Data from the Phase 2a IM-PROVE II clinical trial indicate that a combination of imdusiran, VTP-300, and low-dose nivolumab shows promise in treating chronic hepatitis B (cHBV). The trial, involving non-cirrhotic, virally suppressed cHBV participants on stable nucleos(t)ide analogue (NUC) therapy, demonstrated increased rates of hepatitis B surface antigen (HBsAg) loss with the addition of nivolumab.
The IM-PROVE II trial included a cohort (Group C) of 22 participants with HBsAg levels between 100 and 5,000 IU/mL. Participants received repeat doses of imdusiran, Arbutus’ RNAi therapeutic, followed by Barinthus Bio’s T-cell stimulating immunotherapeutic, VTP-300, with or without low-dose nivolumab, an anti-PD-1 monoclonal antibody. Thirteen participants were eligible for nivolumab, while nine were not, based on trial criteria.
Key Findings from Group C
Preliminary data from Group C, up to Week 48 (20/22 participants), revealed:
- Imdusiran treatment led to a mean decline from baseline in HBsAg, consistent with previous data.
- Significantly greater mean declines in HBsAg levels (p < 0.017) were observed in participants receiving imdusiran and VTP-300 with nivolumab compared to other groups.
- 23% of participants (3/13) in the group receiving imdusiran, VTP-300, and low-dose nivolumab achieved HBsAg loss by Week 48.
- Increases in soluble immune biomarkers associated with immune checkpoint proteins, inflammation, and T-cell activation were observed in participants who had HBsAg loss at any point through Week 48.

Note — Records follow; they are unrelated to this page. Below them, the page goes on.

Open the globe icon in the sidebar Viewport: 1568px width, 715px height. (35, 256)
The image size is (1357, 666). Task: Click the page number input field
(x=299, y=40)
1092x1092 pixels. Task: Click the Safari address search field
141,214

- The treatment regimen with nivolumab was generally well-tolerated, with no immune-related adverse events reported.
Expert Commentary
Dr. Leon Hooftman, Chief Medical Officer of Barinthus Bio, stated, "These data demonstrated the impact of the combination of an immune stimulant such as VTP-300 and a low dose of the checkpoint inhibitor nivolumab in helping participants reach HBsAg loss." He added that the regimen is promising and consistent with data from their HBV003 trial of VTP-300 plus low-dose nivolumab.
Dr. Karen Sims, Chief Medical Officer of Arbutus Biopharma, commented, "These data continue to support our belief that lowering surface antigen is key to promoting HBV-specific immune reawakening. In this trial, imdusiran provided meaningful reductions in HBsAg prior to treatment with the immunomodulatory agents, VTP-300 and low dose nivolumab, leading to improved response rates with this combination."
Trial Design
The IM-PROVE II trial initially enrolled 40 non-cirrhotic, virally suppressed cHBV participants in Groups A and B. These participants received imdusiran (60mg every 8 weeks) for 24 weeks with ongoing NUC therapy and were then randomized to receive either VTP-300 (Group A) or placebo (Group B) at Weeks 26 and 30.

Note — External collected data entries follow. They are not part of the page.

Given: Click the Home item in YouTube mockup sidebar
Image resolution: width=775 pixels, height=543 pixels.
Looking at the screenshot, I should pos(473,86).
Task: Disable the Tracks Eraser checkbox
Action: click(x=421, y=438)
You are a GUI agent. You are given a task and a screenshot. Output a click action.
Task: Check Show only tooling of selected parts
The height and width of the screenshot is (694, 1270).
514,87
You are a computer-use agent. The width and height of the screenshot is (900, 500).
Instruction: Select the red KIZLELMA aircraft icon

The trial was amended to include Group C, enrolling 22 participants, 13 of whom received imdusiran (60mg every 8 weeks) for 24 weeks with ongoing NUC therapy followed by VTP-300 at Weeks 26 and 30 plus up to two low doses of nivolumab (0.3 mg/kg) at Week 30. The remaining 9 participants received the imdusiran/NUC/VTP-300 regimen without nivolumab.
Upon completion of the treatment period at Week 48, participants meeting certain criteria could discontinue NUC therapy and be followed for an additional 48 weeks.